June 10, 2005
One of the aspects of baseball that lends itself so easily to statistics is that most of the outcomes are very clean and usually binary. A batter either reaches base or he doesn't; a ball is a hit or not; even if it is a hit, there are only four possible degrees of hit. Even more important, the data are--with certain occasional exceptions--perfectly gathered: An official scorer sits at each game, carefully noting the outcome of each event in the commonly accepted manner. This runs counter to the application of statistics in the real world, where data can not only be incorrect but outstandingly complex.

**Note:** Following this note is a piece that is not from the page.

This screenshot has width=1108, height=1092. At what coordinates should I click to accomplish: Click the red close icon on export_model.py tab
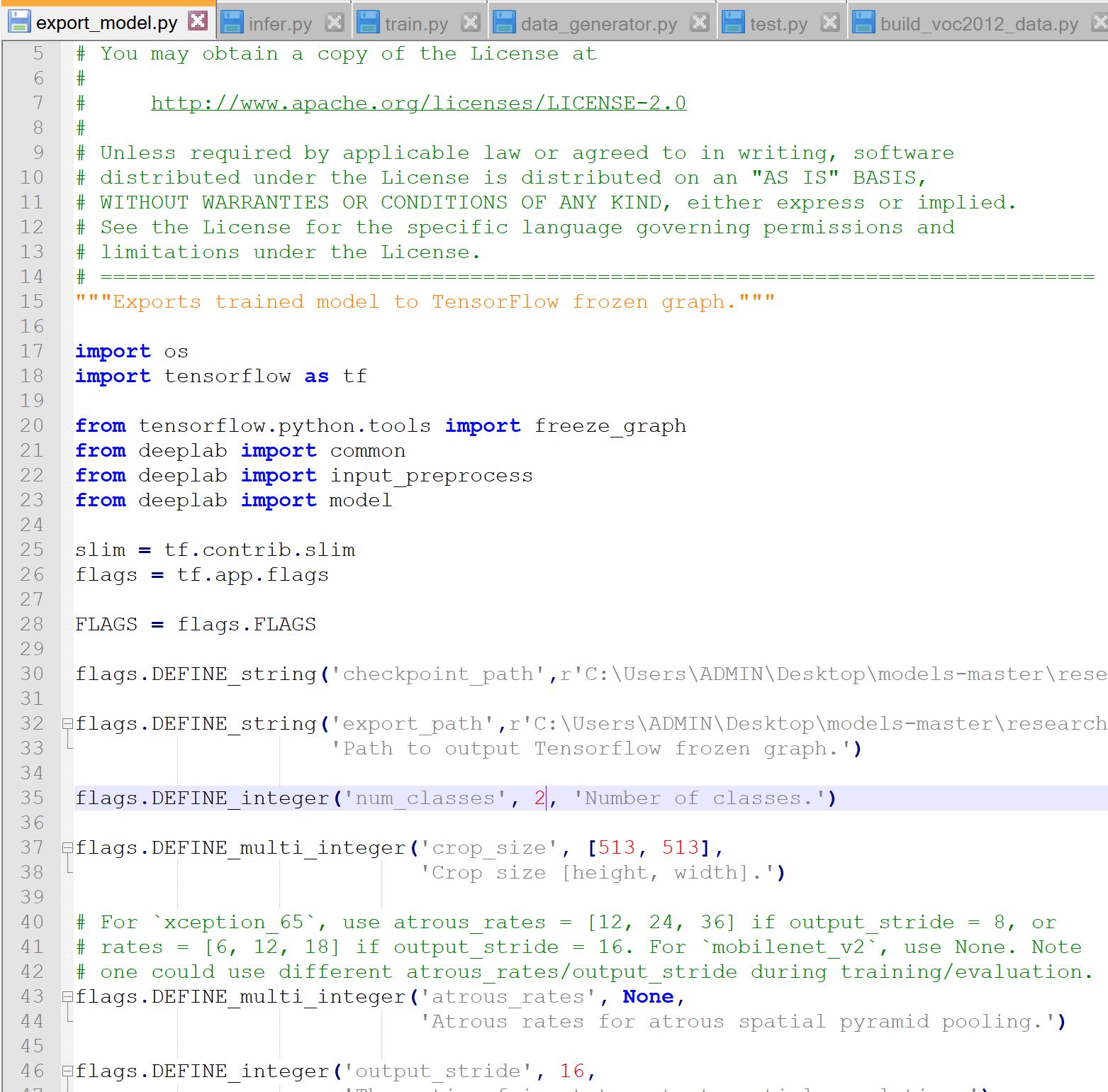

With play-by-play data, however, the events we've taken for granted as simple and binary can suddenly become more complex and, if properly applied, a more accurate reflection of the action on the field. Not entirely unlike J.J. Thomson and others discovering an internal structure to the atom (but without the massive scientific and physical impacts on our understanding of the universe), breaking large, binary blocks of baseball stats into smaller, more descriptive pieces can yield more information. While this method has largely been applied to more advanced defensive metrics such as UZR, it can also be applied to events such as singles, doubles, triples, and, in particular, strikeouts.
On the surface, strikeouts seem to be a very clean statistic, much like walks and home runs, its cousins in the Three True Outcomes tree of knowledge and certainty. On the other hand, each of those three stats can be broken up into smaller pieces: Walks can be intentional, unintentional, or semi-intentional; home runs can be inside-the-park, opposite field, towering, or line drive; and strikeouts can be swinging, looking, bunting, or even dropped. In the box score, they all look the same--a line-drive home run counts the same as blasts of Ruthian proportions. But being able to break strikeouts into separate categories may yield additional insight into both player approaches on the mound and at the plate as well as predictive value about players who may be under- or over-performing reasonable expectations.
With that in mind, let's take a closer look at every pitcher's friend--the whiff. In 2004, 73.1% of strikeouts were swinging (either complete whiffs or foul tips), 26.3% were looking, and the remaining 0.6% was either missed bunt attempts or foul bunts. This data gives us a handy baseline for seeing who's above and below average when it comes to types of strikeouts. Let's check out the leaders in 2004 (minimum 50 strikeouts) to get an idea of what kind of pitchers inhabit both ends of the spectrum:
Pitcher Year Swinging Looking Total Swing_Perc SO/PA ------- ---- -------- ------- ----- ---------- ----- Dave Burba 2004 94 4 50 95.9% 15.3% Mike Wood 2004 50 4 54 92.6% 12.5% Esteban Yan 2004 63 6 69 91.3% 18.2% Guillermo Mota 2004 150 16 85 90.4% 21.6% Brad Lidge 2004 140 16 157 89.7% 42.5% Luis Vizcaino 2004 56 7 63 88.9% 21.1% Salomon Torres 2004 54 7 62 88.5% 16.3% Danny Baez 2004 46 6 52 88.5% 17.6% Jon Lieber 2004 89 12 102 88.1% 13.6% Brad Radke 2004 125 18 143 87.4% 15.9% ----- Ismael Valdez 2004 78 56 67 58.2% 8.9% Carlos Silva 2004 44 32 76 57.9% 8.7% Darrell May 2004 69 51 120 57.5% 14.4% Woody Williams 2004 73 55 131 57.0% 16.0% Scot Shields 2004 62 47 109 56.9% 24.0% Jeff Weaver 2004 84 67 153 55.6% 16.4% Esteban Loaiza 2004 126 108 117 53.8% 14.3% Chad Cordero 2004 44 39 83 53.0% 23.2% Dave Weathers 2004 93 90 61 50.8% 17.1% Jaret Wright 2004 70 87 159 44.6% 20.4%The top group--those who cause the most swings and misses--looks mostly like a pretty hard-throwing, walk-stingy group with a couple exceptions. The bottom group is a slightly different brand of pitcher--not as many closers and not as many players with a reputation of missing bats. Interestingly for Yankee fans, the top group includes discarded rotation member Jon Lieber; newly acquired Jaret Wright leads the bottom group by a wide margin. These two players frame the next natural question stemming from breaking strikeouts into sub-categories: By looking at one type of strikeout or another, could the Yanks have seen Wright's disappointing (and brief) performance coming?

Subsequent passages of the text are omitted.